======== Entries
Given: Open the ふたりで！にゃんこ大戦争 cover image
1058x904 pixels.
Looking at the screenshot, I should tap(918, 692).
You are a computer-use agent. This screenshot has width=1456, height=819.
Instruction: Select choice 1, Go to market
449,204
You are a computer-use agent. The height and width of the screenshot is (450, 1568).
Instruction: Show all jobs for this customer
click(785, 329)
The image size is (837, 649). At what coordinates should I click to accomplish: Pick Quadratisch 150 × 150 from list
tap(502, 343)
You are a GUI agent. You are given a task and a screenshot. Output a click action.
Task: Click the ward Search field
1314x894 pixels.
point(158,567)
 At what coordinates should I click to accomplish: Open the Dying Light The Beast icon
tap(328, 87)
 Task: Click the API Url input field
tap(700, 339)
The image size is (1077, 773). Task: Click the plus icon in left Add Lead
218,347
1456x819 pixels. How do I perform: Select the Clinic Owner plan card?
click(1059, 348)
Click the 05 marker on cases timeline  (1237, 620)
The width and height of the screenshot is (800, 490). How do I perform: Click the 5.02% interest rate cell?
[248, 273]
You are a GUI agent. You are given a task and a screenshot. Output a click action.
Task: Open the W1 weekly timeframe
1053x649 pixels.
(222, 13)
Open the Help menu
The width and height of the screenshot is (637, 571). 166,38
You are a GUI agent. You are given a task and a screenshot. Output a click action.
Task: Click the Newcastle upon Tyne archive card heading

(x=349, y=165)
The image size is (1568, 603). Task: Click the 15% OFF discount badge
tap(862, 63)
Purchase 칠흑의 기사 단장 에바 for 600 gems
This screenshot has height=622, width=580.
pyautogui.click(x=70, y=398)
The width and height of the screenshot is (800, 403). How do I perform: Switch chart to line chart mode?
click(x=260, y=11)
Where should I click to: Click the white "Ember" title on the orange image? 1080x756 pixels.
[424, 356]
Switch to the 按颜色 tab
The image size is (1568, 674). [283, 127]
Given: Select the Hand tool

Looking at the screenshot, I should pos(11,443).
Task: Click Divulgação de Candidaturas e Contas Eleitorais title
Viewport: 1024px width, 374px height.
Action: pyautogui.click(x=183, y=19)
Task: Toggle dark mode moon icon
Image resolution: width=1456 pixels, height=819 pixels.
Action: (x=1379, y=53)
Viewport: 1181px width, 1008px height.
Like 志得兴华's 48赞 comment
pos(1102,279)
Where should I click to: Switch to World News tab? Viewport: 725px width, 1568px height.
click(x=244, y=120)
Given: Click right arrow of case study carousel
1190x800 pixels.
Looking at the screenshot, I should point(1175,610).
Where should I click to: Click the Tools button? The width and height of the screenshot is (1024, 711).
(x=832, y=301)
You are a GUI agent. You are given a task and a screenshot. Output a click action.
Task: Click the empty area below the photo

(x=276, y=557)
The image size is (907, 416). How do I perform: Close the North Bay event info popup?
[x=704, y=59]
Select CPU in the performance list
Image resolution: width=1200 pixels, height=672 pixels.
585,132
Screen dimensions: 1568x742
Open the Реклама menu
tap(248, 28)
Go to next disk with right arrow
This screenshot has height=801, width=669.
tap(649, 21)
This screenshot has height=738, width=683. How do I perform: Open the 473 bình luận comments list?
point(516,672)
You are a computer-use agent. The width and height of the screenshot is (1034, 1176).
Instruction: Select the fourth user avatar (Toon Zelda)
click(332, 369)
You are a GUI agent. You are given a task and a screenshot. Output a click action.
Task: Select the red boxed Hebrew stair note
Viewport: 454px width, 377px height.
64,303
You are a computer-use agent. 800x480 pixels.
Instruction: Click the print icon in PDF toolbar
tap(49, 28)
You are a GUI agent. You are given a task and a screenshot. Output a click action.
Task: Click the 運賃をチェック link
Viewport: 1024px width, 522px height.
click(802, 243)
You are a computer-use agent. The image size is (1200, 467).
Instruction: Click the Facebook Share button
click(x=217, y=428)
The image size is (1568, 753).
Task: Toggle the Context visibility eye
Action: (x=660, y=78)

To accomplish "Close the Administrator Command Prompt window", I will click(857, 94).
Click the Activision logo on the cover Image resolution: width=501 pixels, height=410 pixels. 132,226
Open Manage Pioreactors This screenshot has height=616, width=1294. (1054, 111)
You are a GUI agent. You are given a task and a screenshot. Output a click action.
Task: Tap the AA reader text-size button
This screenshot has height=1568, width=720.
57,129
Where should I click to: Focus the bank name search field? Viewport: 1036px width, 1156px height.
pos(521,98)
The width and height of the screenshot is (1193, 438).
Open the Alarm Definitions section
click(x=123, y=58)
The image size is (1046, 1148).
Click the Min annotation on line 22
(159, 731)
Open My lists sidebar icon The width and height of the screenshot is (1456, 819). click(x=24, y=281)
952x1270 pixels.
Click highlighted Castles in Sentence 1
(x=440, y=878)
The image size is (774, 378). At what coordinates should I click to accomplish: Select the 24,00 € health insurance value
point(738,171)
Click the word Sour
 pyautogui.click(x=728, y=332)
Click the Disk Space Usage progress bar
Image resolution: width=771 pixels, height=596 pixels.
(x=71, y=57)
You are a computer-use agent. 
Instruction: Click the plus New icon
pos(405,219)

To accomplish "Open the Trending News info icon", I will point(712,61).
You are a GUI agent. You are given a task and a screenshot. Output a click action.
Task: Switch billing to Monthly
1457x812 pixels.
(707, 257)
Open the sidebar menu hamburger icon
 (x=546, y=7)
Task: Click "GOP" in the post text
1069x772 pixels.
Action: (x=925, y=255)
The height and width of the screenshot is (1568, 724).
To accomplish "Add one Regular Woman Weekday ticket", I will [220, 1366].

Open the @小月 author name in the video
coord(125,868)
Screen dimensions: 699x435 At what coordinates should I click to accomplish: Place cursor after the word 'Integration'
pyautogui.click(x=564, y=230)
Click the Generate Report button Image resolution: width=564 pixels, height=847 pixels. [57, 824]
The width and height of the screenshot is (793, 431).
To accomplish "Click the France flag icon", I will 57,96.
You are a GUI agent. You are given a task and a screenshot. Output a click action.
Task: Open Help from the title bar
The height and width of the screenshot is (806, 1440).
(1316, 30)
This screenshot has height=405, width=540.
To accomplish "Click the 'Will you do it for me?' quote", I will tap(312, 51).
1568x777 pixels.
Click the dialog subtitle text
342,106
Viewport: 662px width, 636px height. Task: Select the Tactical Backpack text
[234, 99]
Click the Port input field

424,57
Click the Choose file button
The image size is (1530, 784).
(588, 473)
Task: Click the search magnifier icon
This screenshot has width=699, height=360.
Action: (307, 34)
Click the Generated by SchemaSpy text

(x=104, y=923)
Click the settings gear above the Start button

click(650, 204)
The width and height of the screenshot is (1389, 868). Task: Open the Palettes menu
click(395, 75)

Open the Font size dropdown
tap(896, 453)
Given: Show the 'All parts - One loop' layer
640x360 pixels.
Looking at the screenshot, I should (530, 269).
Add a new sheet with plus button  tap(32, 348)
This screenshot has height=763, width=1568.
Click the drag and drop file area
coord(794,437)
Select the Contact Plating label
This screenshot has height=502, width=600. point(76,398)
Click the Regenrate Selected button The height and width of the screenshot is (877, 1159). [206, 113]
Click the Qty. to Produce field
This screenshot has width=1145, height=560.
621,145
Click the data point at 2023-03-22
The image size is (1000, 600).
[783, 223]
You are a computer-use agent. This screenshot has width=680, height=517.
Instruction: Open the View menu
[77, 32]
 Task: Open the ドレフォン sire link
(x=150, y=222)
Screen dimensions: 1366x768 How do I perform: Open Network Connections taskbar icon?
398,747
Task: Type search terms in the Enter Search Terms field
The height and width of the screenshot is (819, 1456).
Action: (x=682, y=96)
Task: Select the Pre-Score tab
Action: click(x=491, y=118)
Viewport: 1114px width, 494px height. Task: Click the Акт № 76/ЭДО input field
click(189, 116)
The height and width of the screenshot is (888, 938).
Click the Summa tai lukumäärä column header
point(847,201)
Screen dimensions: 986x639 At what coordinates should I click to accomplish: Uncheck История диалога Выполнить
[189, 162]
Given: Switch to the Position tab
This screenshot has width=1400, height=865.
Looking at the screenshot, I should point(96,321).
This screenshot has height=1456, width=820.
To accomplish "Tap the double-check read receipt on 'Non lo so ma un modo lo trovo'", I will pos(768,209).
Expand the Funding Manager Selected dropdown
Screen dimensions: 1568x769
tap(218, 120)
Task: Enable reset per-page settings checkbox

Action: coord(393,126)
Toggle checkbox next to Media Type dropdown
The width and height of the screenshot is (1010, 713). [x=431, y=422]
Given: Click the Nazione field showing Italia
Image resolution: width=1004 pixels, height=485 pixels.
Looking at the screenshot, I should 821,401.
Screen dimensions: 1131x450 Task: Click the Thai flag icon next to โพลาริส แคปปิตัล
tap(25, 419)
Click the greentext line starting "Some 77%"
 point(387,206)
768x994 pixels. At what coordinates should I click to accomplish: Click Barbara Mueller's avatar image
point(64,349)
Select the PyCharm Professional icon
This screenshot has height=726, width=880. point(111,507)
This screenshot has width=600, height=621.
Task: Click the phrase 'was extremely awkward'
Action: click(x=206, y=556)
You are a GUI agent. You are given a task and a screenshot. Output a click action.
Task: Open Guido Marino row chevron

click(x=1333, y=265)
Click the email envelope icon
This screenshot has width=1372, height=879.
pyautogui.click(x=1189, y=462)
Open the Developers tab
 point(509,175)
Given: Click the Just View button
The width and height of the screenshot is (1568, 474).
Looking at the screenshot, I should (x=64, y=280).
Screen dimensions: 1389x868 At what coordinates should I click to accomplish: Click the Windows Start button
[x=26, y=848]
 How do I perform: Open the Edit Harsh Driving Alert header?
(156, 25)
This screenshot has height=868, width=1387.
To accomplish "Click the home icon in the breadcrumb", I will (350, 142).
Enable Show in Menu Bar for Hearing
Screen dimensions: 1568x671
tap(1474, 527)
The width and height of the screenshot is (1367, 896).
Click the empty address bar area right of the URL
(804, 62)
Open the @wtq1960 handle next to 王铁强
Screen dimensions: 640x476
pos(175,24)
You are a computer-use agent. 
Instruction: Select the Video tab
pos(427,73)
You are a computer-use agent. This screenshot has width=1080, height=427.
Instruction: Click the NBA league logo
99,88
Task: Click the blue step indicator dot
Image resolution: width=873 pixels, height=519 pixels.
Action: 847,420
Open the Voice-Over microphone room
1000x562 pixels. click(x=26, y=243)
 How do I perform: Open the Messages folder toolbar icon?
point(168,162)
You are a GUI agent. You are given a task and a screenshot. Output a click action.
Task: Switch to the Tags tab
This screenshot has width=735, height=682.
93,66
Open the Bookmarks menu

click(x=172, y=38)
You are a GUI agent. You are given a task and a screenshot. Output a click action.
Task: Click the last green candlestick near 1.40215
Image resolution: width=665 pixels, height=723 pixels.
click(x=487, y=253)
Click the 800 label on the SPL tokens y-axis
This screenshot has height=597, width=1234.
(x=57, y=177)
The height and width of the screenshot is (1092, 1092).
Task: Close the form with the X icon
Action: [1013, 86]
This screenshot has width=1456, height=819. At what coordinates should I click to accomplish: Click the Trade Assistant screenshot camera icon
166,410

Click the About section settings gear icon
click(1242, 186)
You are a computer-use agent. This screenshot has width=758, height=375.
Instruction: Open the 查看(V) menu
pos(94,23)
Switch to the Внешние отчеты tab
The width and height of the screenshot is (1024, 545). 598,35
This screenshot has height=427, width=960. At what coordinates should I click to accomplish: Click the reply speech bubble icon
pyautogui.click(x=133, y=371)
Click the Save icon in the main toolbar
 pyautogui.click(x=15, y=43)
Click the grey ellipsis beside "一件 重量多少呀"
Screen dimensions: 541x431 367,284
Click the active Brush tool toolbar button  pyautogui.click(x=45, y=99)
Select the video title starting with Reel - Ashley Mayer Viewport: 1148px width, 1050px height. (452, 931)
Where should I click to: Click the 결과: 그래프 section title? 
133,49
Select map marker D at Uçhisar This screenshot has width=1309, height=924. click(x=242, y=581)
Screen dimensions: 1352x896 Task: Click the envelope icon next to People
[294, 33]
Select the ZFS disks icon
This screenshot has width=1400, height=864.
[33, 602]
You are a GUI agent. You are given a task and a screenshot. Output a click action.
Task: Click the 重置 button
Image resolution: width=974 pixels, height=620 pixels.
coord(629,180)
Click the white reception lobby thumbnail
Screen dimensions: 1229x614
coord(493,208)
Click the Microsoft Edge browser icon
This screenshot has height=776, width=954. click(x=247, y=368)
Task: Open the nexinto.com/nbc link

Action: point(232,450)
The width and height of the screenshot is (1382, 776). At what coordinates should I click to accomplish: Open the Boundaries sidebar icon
================
Task directions - Pick out each line in the rows above that contains the word "will", and copy those lines in full.

Expected output -
To accomplish "Close the Administrator Command Prompt window", I will click(857, 94).
To accomplish "Open the Trending News info icon", I will point(712,61).
To accomplish "Add one Regular Woman Weekday ticket", I will [220, 1366].
To accomplish "Click the France flag icon", I will 57,96.
To accomplish "Click the 'Will you do it for me?' quote", I will tap(312, 51).
To accomplish "Tap the double-check read receipt on 'Non lo so ma un modo lo trovo'", I will pos(768,209).
To accomplish "Click the home icon in the breadcrumb", I will (350, 142).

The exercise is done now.